24 Eylül 2011 Cumartesi

Biçare..

Her insanın yerli yersiz korkuları vardır. Şunu yaşamaktan çok korkarım der. Bu arada korku demişken öyle böcek sürüngen o bu şu değil… Psikolojik korkular beklide bilmiyorum. Adını koyabilecek bir merci değilim elbette. Ama değişik bir korku bu. İnsanın kendi ruhuna verdiği hesapta denilebilir belki. Bilmiyorum artık.  Ama benimde böyle korkularım var…

Evet ama öyle yalnızlıktan sessizlikten karanlıktan falanda değil. Bunların hepsinin bir çaresi var. Yalnızsan  ulaşırsın birine bu çok basit. Sevgili ise istemediğin kişiler tonla..  Sessizlikte digital dünya buna çare olur.  Karanlıkta ışık. Hepsinin elinin altında duran bir çaresi var elbette. Çaresi olmayan tek korkuyu yaşıyorum son zamanalarda.. Çaresizlik..

Benim korkumun adı tamamen çaresizlik..

En uç konulardan bile öyle kolay sıyrılıyorum ki ben bile şaşırıyorum bazen. Ama olay bitiminde ya öyle olsaydı napardım diye konuşuyor ders alıyorum her defasında . Hani öyleki en kötü durumda bile çaresiz hissetmiyorum kendimi.

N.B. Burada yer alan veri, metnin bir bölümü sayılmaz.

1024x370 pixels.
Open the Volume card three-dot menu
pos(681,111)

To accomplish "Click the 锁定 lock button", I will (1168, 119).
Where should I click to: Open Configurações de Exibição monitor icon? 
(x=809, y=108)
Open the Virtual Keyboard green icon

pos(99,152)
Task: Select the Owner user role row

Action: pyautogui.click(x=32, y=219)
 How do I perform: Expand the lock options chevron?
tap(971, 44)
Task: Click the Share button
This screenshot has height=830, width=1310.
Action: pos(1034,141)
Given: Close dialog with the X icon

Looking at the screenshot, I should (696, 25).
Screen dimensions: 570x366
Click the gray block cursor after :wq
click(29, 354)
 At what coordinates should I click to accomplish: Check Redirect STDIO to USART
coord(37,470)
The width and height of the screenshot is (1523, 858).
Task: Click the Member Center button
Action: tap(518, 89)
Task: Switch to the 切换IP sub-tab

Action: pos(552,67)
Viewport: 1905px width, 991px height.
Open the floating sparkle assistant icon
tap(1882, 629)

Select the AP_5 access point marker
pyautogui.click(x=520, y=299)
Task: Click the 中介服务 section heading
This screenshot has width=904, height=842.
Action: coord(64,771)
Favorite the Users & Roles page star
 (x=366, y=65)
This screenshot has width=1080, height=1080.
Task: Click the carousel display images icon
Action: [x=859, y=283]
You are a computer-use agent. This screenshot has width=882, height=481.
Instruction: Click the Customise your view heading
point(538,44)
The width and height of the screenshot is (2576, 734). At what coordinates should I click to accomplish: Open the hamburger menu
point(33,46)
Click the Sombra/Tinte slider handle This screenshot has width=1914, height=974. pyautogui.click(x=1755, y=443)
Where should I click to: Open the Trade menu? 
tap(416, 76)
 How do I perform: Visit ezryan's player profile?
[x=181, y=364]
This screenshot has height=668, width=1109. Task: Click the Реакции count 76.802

Tek başına bir dünya gibi hissediyorum kendimi o anlarda ve çok kolay kalkabiliyorum üstesinden. Beklide böyle bir strateji izlediğim için çaresiz kalmıyorum. Yoksa o bu şu falan filan kimler kimler içinde düşünmem gerekecek. Çık işin içinden çıkabilecekmisin..  Belkide benim şansım. Ama bu güne kadar son günler hariç hiç kendimi çaresiz hissetmemiştim.

Her şeyin bir çaresi olduğuna inanan ve buna inancını sürdüren ben öyle bir tongaya düşüyorum ki. Elim kolum bağlı.. Bunu ilk defa yaşadığım için beklide çok afalladım.

Çaresizliğim o bu şu abuk sabuk keyfi yada işle alakalıda değil…

Hayat üniversitesinde veremediğim tek ders’ten vuruyor beni zaman.

Aşk..

Her şeye karşı gelebilirim şu evrende. Her şeyi en yakın zamanda çözebilirim. Hatta benim bir sözüm vardı”bir şey yapacaksan hemen yap; hemen yap ki hata yaparsan şayet düzeltmen için zaman kalsın” gibisinden. Yani o derece başlangıçta bile yol açıyorum kendime.  Her olayın A – B – C – D planlarını daha merhaba demeden çıkarıyorum ortaya.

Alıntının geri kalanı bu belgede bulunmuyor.